"看什么?"男人视线随着她落下,眼角忽而邪佞一挑,故意扭曲事实,"我身上宝贝很多。"
容恩皱起眉,转过身,靠着车窗不再说话。
真不要脸。
车子平稳地行驶,来到露天别墅时,容恩望着这座并不陌生的建筑,竟从脚底升起一种说不出的恐惧。
她和南夜爵的两次,就是在这。
南夜爵将车随意停在花园内,健臂一勾,揽着容恩的腰就要走进去。
她的排斥,表现的比嘴巴还要诚实,甩开了他的手,容恩与他拉开距离,"我自己会走。"
来到百平米的客厅内,她站在门口,"东西呢?"
南夜爵踢了鞋子,去牵她的手,容恩甩了下,却被他更用力地包在掌心内,紧握下去的力道,她几乎感觉到自己骨骼错位的声音,容恩疼的额头上冒出冷汗,"我的手要断了。"

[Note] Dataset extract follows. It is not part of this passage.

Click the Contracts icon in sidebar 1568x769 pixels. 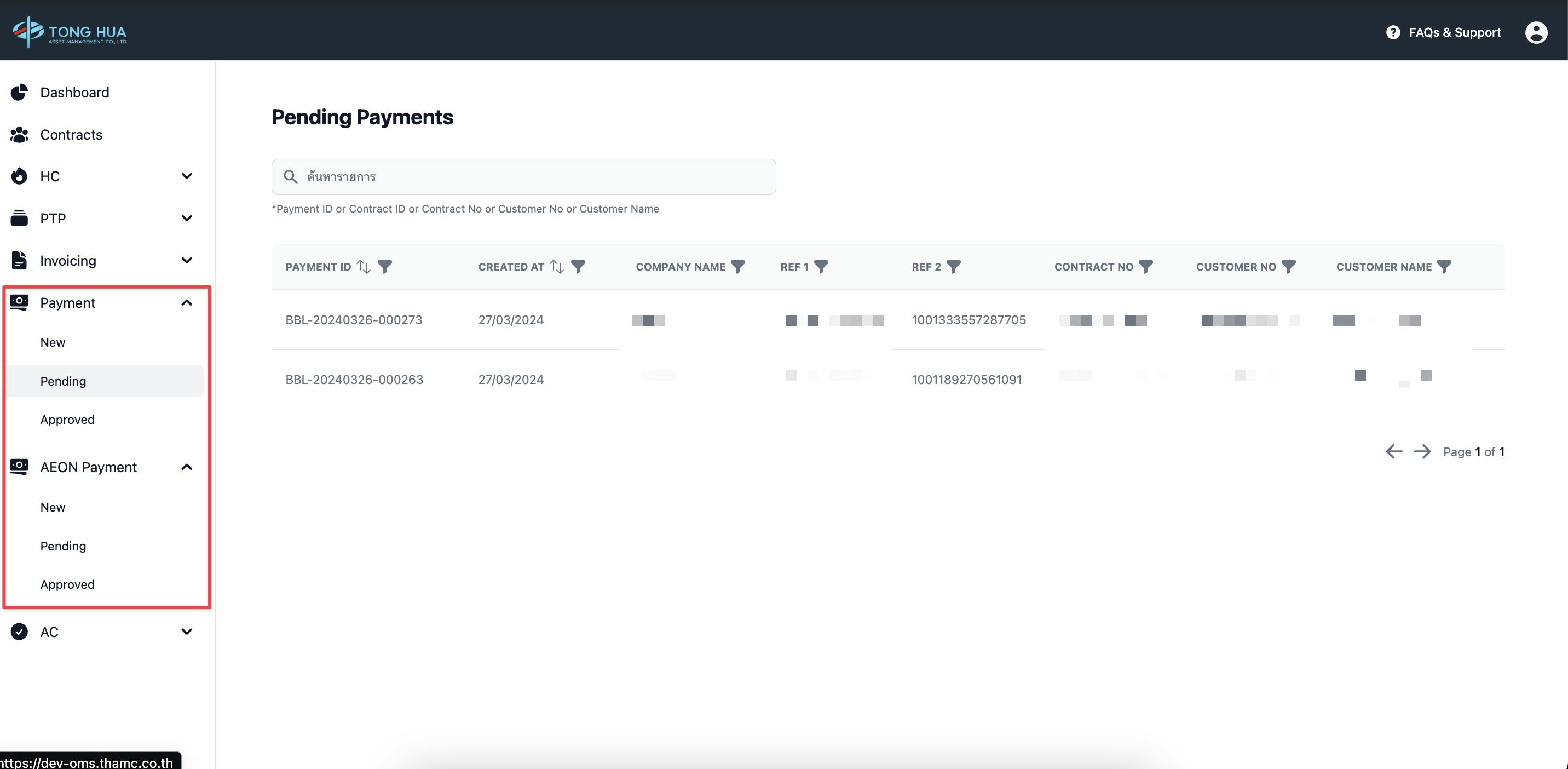pos(18,134)
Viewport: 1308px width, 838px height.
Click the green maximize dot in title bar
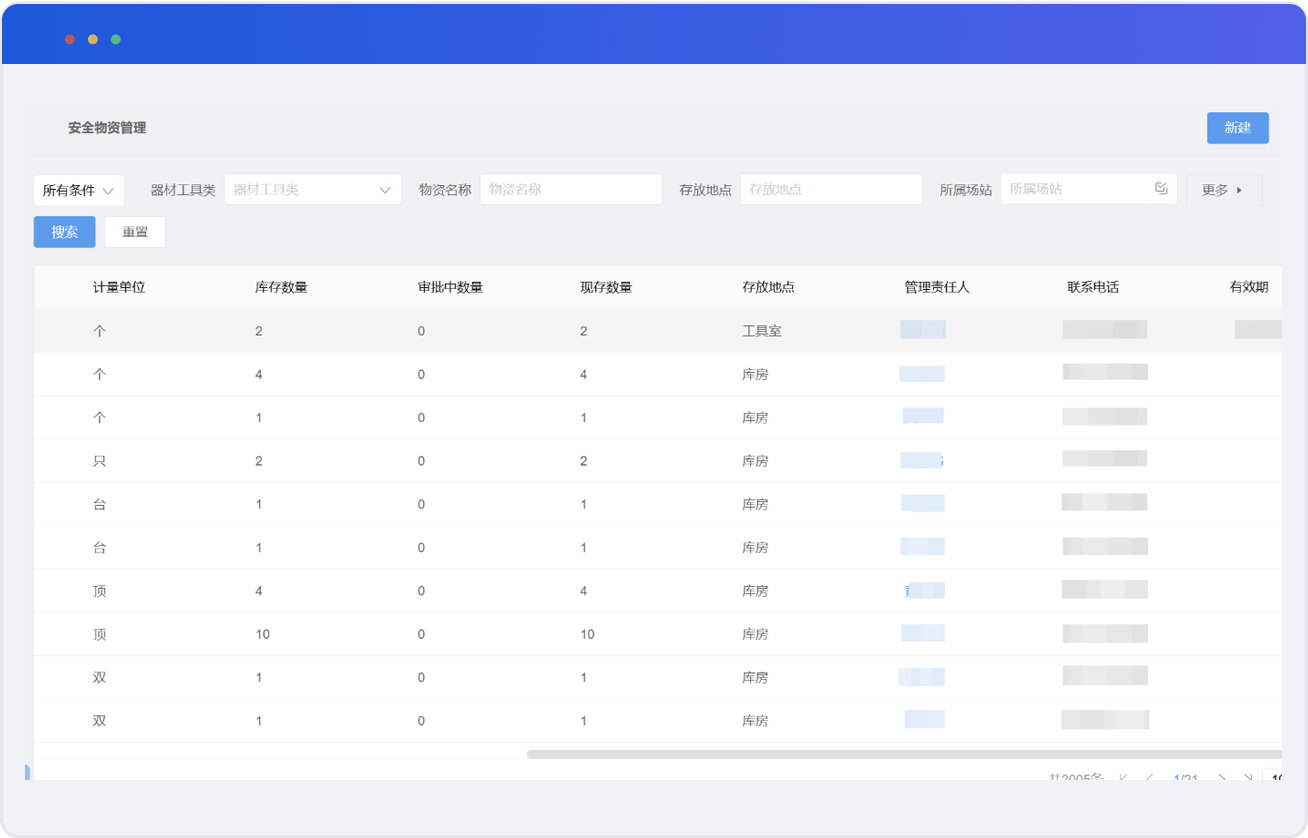point(116,39)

"乖乖听话不就好了吗?"男人虽然笑着,语调却很冷,手里力道微微松开些,将她带到客厅正中央的沙发前。
不知为什么,她越是不肯服软,他就越是想着如何去摧毁这份坚持,这似乎是一场角逐,从未有过的刺激,令南夜爵精神抖擞,也许,等到容恩乖乖驯服的那天,他就会玩腻了。
"东西呢?"容恩再度问道。
南夜爵松开手,自顾坐在沙发上,他翘起腿,直到将自己的坐姿调整到最为舒服后,这才指了指电视旁边的柜子,"在里面。"

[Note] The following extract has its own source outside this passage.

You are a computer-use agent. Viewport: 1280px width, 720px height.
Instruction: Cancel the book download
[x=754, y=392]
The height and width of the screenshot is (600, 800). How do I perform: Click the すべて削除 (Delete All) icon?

容恩急忙小跑过去,将里头东西全部翻出来,"到底是哪一张?"
这么多碟,看得人眼花缭乱。
"你自己试试不就知道了?"男人倾起上半身,拿起桌上的苹果,开始削皮。
容恩取了一张,三秒钟的时间后,电视上就出现一排清晰的数据,她忙换上另一张,试了几次,动作就有些急躁,碟片也摔了满地。
她蹲下身去捡,头顶上方,送进去的碟片放映出来,女人夸张的媚叫以及男人紧绷的喘息声瞬间回荡在空旷的客厅内。最要命的,还是肉体几乎融合进彼此的碰撞声,"啪...啪..."
容恩急忙抬头,脸红得像是烧熟的虾,她看也不看的在地上捡起一张碟,交换放进去。
映入眼帘的,是一处地下停车场。
灰褐色的麻袋被两名男子打开,镜头调近,定格在男人慌张无措的脸上。
是李经理,容恩维持着蹲的姿势,紧张地看着画面上的一举一动。
"你...你们是谁,想要干什么?"
"别紧张,只是有件事想和你商量下。"其中一名男子弯下腰,当时的声音应该很轻,可容恩却能透过录像,清晰的听到每一个字,"我们老板的意思,让你就此收手,不要生事。"
李经理也是见惯了场面的,"是为了那个女人吧?哼!识相的就把我放开,这可是市医院的停车场,我的人就在外面。"
听了他的话,两名男子不由大笑,"这儿安全的很,没人会过来..."
顺着他们的目光,李经理这才看清楚四周已经被毁的监控设施,他神色大变,方才的嚣张也偃旗息鼓,"你们将我放了...我,我就当那天的事没有发生过,我不会告她,你们放了我吧..."
这时,一阵汽车喇叭声响起,男子示意同伴将他看好,自己则走向一边,停车场的死角内,停着辆崭新的黑色奥迪车。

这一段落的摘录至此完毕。